We never had a turkey at Christmas, generally I think we had a roasted chicken, a special treat. Geoff’s mother always had a turkey and cooked little sausages around it – yummy. During the war some of the years Uncle Donald, mother’s brother who lived out in the country in Low Row east of Carlisle, sent us a box of country food, by the railway parcel service. In it were foods such as eggs, which were strictly rationed in industrial Yorkshire and unobtainable to us the way they were in rural areas in the North. One Christmas, a wooden crate arrived and was left unopened until we were all assembled. When the box was opened by Father, it contained nothing but wood shavings. All the food had been taken, including a chicken. However, early in the next summer I was playing in the coal house where the box had been put to use for kindling. I poked around in the box and found an egg. We broke it into a saucer and it had not gone bad so I made a cake with the egg: a great treat in those days.

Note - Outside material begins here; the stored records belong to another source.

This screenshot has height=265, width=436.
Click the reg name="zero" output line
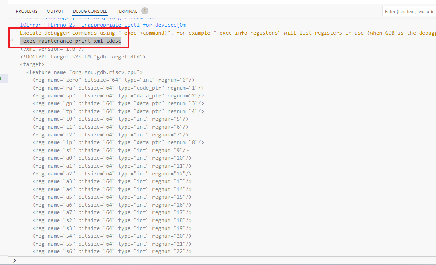pyautogui.click(x=114, y=80)
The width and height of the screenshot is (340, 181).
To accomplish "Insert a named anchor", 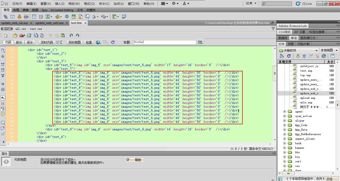I will (19, 17).
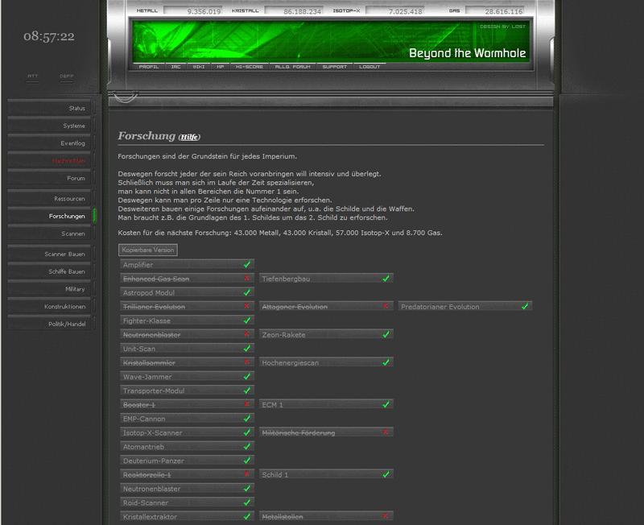Click the red X beside Militärische Förderung
This screenshot has width=644, height=525.
point(387,431)
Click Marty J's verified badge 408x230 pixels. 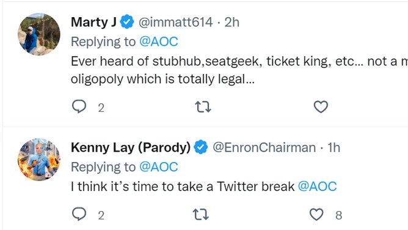(x=127, y=22)
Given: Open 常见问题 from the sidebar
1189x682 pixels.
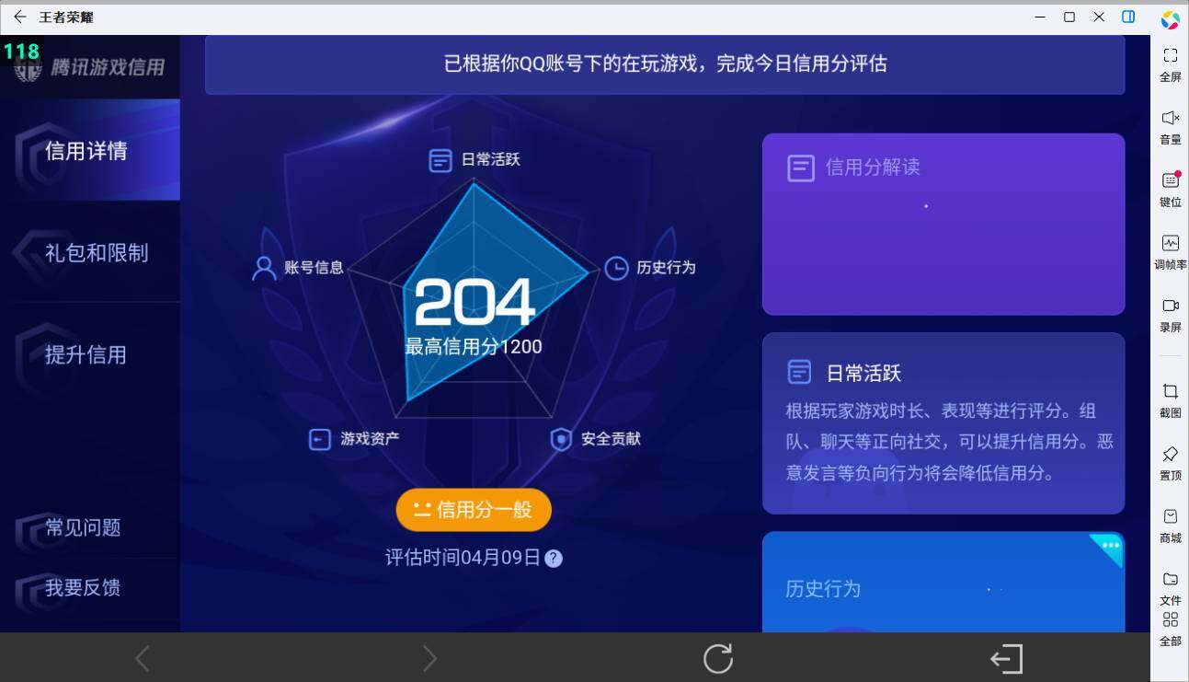Looking at the screenshot, I should (x=83, y=527).
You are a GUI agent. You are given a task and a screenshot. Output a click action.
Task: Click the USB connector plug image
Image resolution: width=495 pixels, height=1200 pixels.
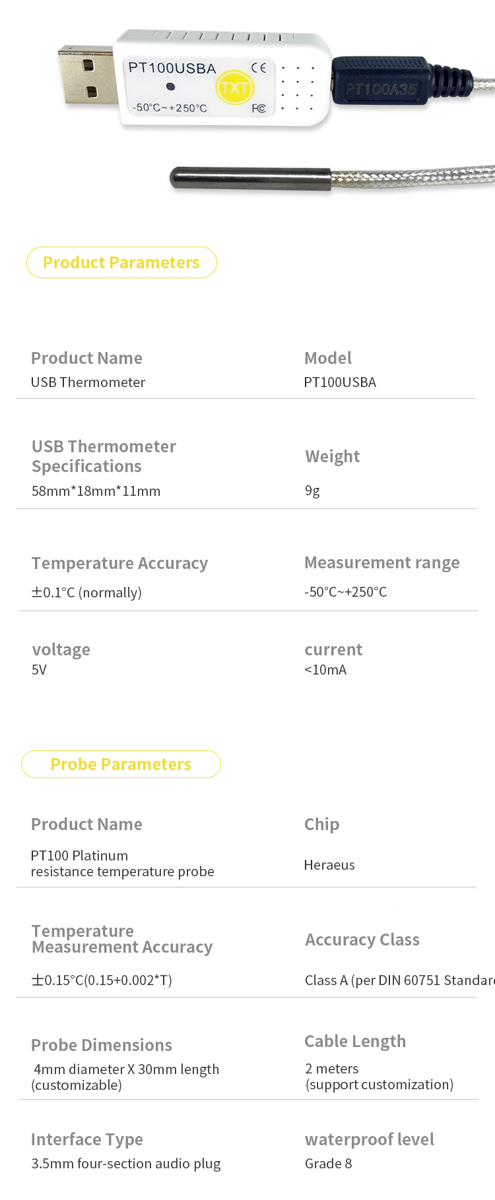[x=86, y=77]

I have been thinking about the way Christmas was anticipated and yet still remained special for us rather that the rather weary feelings I have these days after Christmas activities have been going on from the day after Thanksgiving. Christmas day is anticlimactic.
The first hint of the approach of Christmas was at school, but all the activities were in preparation, for instance making decorations to be hung just before the school holiday began.
Infant school Christmas tree. Lighting the gas while we did our work in the afternoon. Teacher who wore an overall.
Rotherham market, Woolworths shopping. The Coop.
Write more about Low Row.
Christmas
Our toys apparently were stored in Mrs. Foster’s box room. They ate the mince pies and drank sherry then left one glass and a plate with mince pie crumbs on. Pillowcases, sugar pig and an orange right at the bottom.
Holidays at Beckfoot.
In my album of photos that Mother gave me as she cleared her house, there’s a photograph of Father standing in the distance with Sheila and me beside him, lined up on a road that is entirely featureless until, way in the distance, a few houses can be seen. Not taken by a skilled photographer, with the subjects way too far in the distance, it is a remarkable vignette showing this rural scene (?) and capturing the atmosphere early in the morning on that fresh summer day that began our holiday. This was Beckfoot where we spent two wonderful holidays in the years before 1939. I can remember going out that first morning into the clear air. It was quiet and smelled of fresh vegetation and no one else was to be seen. On the house side of the road, there were hedges and fields and across at the other side was the unfenced expanse of short grass, gorse bushes and sand dunes leading to the shore of the Solway Firth.
After Mother had scarlet fever in the winter of 1936, she needed a long period of recovery. She was easily tired and, according to the doctor, had a weak heart. The following summer Mother was still convalescent and my parents decided to have a very quiet week at the shore before our usual visit to Carlisle and all our relatives.
After consulting the “Rooms to let” column of the Cumberland News, they decided to answer Mrs. Wannop’s advertisement. We rented the rooms, ordered the food we wanted and Mrs. Wannop bought the groceries and cooked for us. The house was just across the small coast road that ran between Maryport and .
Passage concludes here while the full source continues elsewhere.